Merge MPI Dortmund version into this main repository

thorstenwagner commented 2 years ago

Before it gets merged we should test the installation procedure and if its backwards compatible. See issue https://github.com/juglab/cryoCARE_pip/issues/17 .

tibuch commented 2 years ago

Thank you very much for suggesting this! I think it makes a lot of sense. Should the other PRs be merged beforehand?

I will try out the installation. Hopefully everything works :slightly_smiling_face:

thorstenwagner commented 2 years ago

Thank you very much for suggesting this! I think it makes a lot of sense. Should the other PRs be merged beforehand?

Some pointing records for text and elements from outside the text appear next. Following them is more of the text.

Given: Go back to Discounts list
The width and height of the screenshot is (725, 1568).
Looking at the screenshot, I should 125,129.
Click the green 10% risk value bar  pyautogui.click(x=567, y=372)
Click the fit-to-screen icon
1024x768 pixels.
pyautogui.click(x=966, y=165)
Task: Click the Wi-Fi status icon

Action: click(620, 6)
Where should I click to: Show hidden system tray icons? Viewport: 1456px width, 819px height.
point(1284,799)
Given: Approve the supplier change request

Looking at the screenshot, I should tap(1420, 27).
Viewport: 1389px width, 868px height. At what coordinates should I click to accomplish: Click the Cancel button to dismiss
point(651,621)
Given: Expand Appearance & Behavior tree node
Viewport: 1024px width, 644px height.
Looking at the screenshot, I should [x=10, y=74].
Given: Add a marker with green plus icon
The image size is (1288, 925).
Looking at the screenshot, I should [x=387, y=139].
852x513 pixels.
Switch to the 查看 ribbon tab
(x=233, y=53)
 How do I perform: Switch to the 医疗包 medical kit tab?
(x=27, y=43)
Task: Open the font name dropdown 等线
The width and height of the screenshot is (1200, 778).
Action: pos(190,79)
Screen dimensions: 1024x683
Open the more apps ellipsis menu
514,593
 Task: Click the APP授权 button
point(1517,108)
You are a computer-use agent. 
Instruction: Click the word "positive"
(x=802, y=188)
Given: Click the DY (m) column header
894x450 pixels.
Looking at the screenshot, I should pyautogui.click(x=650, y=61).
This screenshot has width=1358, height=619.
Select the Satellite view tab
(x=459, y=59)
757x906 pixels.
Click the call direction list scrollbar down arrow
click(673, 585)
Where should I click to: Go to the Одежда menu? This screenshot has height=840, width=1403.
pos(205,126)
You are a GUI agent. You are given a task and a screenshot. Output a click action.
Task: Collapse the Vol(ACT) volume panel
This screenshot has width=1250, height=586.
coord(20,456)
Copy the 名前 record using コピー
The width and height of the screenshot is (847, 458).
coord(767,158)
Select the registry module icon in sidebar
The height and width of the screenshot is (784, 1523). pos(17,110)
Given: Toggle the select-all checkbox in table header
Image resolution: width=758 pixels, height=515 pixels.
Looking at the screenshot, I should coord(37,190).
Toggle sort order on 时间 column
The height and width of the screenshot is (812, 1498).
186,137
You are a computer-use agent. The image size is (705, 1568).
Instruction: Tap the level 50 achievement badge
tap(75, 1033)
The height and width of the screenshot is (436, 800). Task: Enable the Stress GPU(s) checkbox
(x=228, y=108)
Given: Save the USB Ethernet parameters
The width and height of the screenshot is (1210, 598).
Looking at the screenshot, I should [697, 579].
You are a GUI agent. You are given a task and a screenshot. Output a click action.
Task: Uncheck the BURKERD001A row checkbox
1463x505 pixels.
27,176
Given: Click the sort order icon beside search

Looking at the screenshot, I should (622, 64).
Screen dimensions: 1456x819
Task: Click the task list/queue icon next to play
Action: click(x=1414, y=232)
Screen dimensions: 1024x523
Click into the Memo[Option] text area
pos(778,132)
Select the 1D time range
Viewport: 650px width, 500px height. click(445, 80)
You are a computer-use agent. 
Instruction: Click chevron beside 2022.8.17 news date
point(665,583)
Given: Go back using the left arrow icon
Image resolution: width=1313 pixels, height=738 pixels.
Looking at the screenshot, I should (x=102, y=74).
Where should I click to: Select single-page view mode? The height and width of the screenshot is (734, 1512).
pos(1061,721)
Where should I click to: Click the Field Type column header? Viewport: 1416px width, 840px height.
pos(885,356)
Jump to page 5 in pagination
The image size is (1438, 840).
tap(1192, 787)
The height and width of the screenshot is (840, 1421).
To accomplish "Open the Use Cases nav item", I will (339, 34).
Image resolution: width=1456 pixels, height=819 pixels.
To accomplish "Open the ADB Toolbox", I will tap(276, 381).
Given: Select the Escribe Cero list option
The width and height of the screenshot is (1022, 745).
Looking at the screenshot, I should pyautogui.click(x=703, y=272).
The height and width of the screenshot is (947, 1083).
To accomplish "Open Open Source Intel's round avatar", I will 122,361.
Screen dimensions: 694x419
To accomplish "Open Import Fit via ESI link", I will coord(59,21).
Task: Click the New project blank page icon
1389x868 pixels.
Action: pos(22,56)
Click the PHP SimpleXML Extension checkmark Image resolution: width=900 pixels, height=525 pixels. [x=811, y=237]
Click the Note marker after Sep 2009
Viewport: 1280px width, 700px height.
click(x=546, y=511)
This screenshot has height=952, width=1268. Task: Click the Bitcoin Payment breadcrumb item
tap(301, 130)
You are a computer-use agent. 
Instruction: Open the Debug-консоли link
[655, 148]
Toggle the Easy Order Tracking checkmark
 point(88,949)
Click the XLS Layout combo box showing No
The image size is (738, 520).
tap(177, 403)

We can, but its already fixed in the MPIDO version.

I will try out the installation. Hopefully everything works slightly_smiling_face

Great! Once you checked it and give your OK, I gonna merge everything :-)

thorstenwagner commented 2 years ago

Hmpf. My cuda 11 setup is not working. Well, it works for the prediction. But not for training :-(

tibuch commented 2 years ago

I will try to install it now and see if training works.

tibuch commented 2 years ago

We should update the csbdeep version requirements from "csbdeep>=0.6.0,<0.7.0" to "csbdeep>=0.7.0,<0.8.0". According to the release notes of csbdeep only old Python versions where dropped.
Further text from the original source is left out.